** Text block **
▬▬▬▬▬▬▬▬▬▬

Temperature-sensitive nanocapsules. Structures of rhodamine 640 (Rho640) and ICG used to construct nanothermometers. Temperature-dependent ratiometric emission of Rho640-ICG/nanocapsule emission 640/800 nm emission intensity as a function of temperature (heating/cooling cycle from 20 to 85 °C) S=1.7%K⁻¹. a,b) TEM and SEM images of the nanocapsules correspondingly. From Ref. [31].

Instead of coumarin, a near-infrared (NIR) dye approved by the FDA for imaging in humans, known as indocyanine green (ICG),^[32] was used as a sensor. The nanocapsule shell around the dyes created a well-defined and stable microenvironment that reflected only changes in temperature, while preventing other factors from affecting the dyes’ emission. The thermometer was found to be reversible after heating-cooling cycles, with an overall improved sensitivity of ≈ 1.7%K⁻¹.

2.1.5. Molecular Beacons (OFF-ON)

Although most of the reported nanothermometers rely on a decrease in fluorescence intensities at higher temperatures, there is a growing class of nanosensors that is based on fluorescence activation. These sensors are highly quenched at low temperatures and their activation is specific to certain temperatures. Rather than providing continuous measurement over a relatively large temperature scale, such sensors report the threshold. The high sensitivity of these probes to a specific temperature makes these nanothermometers attractive for intensity-based measurements, and therefore can potentially be useful for controlling thermal ablations, as discussed in Section 4.

One of the first examples of activatable sensors was based on hairpin-type structures, also known as molecular beacons.^[33] A molecular beacon is a strand of DNA containing a number of bases dually labelled by a fluorophore and a quencher at two opposite ends (Figure 4). The DNA sequence is chosen to let the two ends hybridize and form a stem–loop (hairpin) structure. In the closed hairpin form, the beacon is non-fluorescent but becomes highly fluorescent in the open form. Thermal activation can be efficiently regulated by choosing a proper oligonucleotide sequence. The fundamental problem with using molecular beacons for cell thermometry is their instability in a complex cellular environment. In a study conducted by Ke et al.,^[10] this issue was addressed by forming a beacon from the non-natural l-DNA backbone that prevented digestion of the stand by nucleases and other enzymatic degradations inside cells. In line with this concept, Ebrahimi et al.^[34] designed a beacon labelled with a fluorophore at one end and attached to the surface of a gold nanoparticle at the other end. This design previously introduced by Maxwell et al.^[35] ensured quenching of the fluorophores near the gold surface. Heating the beacon above the melting point (T_m) increased the distance between the fluorophores and the gold, leading to fluorescence enhancement.^[34]

Figure 4.

Principle of molecular-beacon-based intracellular nanothermometer. a) Structure of l-DNA. b) By increasing the temperature, the hydrogen bonding between the bases weakens and the stem of beacon structures starts to open up depending on their melting temperature points (T_m). From Ref. [10].

▬▬▬▬▬▬▬▬▬▬

** Dataset extract **
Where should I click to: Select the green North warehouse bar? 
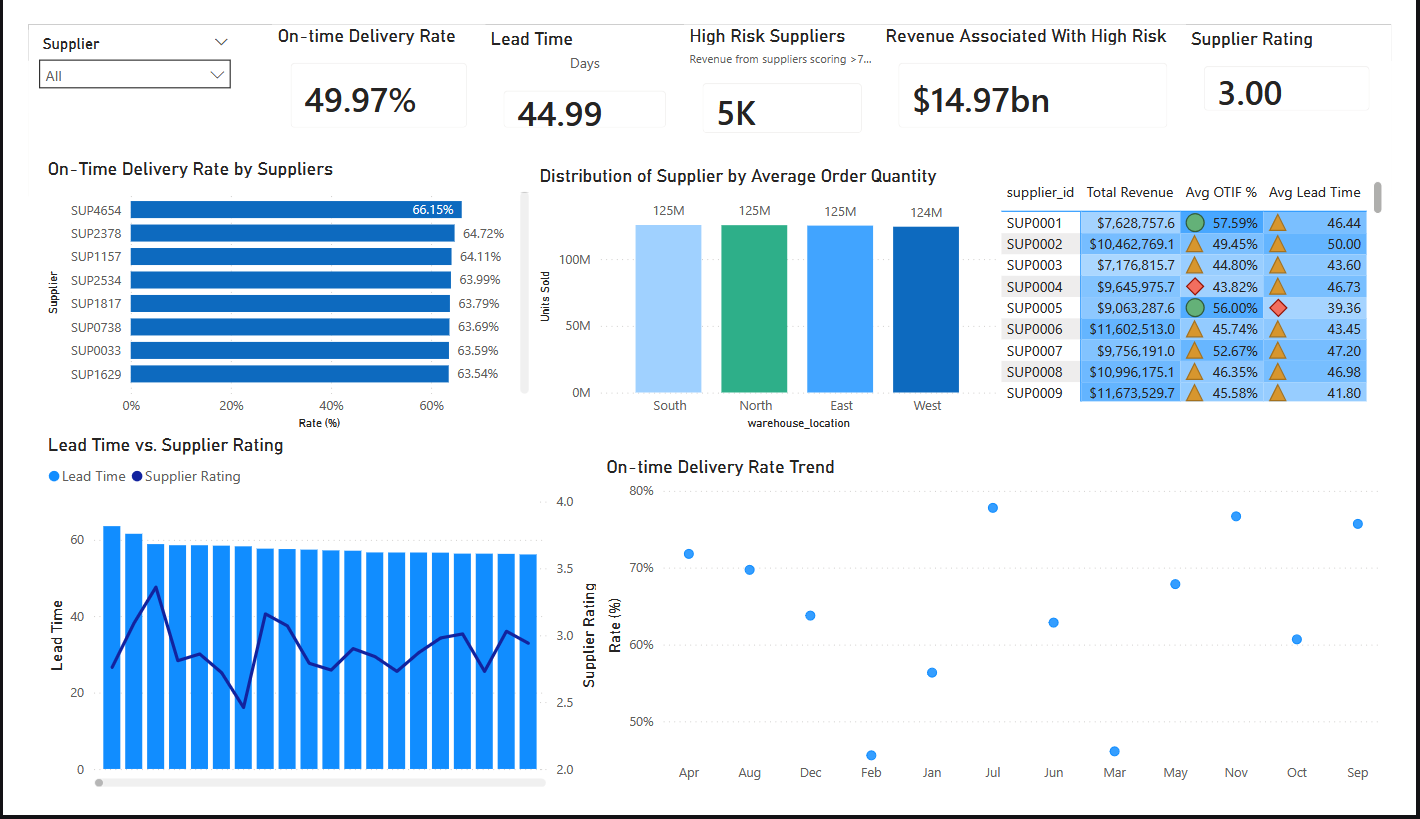click(754, 309)
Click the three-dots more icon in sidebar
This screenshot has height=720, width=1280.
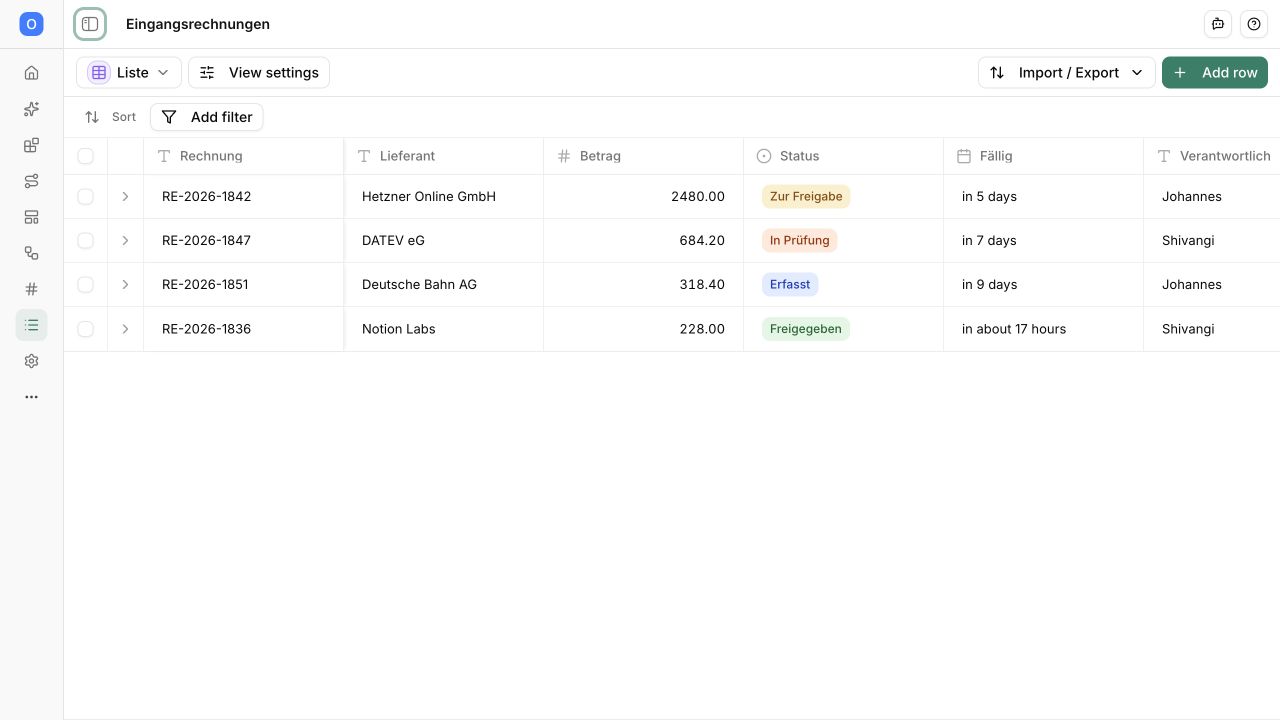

▬▬▬▬▬▬▬▬▬▬

** Work order **
Transcribe, without alteration, the portion of the nanothermometer text above that begins with the words "2.1.5. Molecular Beacons" and ends with the words "in Section 4.".

** The answer **
2.1.5. Molecular Beacons (OFF-ON)

Although most of the reported nanothermometers rely on a decrease in fluorescence intensities at higher temperatures, there is a growing class of nanosensors that is based on fluorescence activation. These sensors are highly quenched at low temperatures and their activation is specific to certain temperatures. Rather than providing continuous measurement over a relatively large temperature scale, such sensors report the threshold. The high sensitivity of these probes to a specific temperature makes these nanothermometers attractive for intensity-based measurements, and therefore can potentially be useful for controlling thermal ablations, as discussed in Section 4.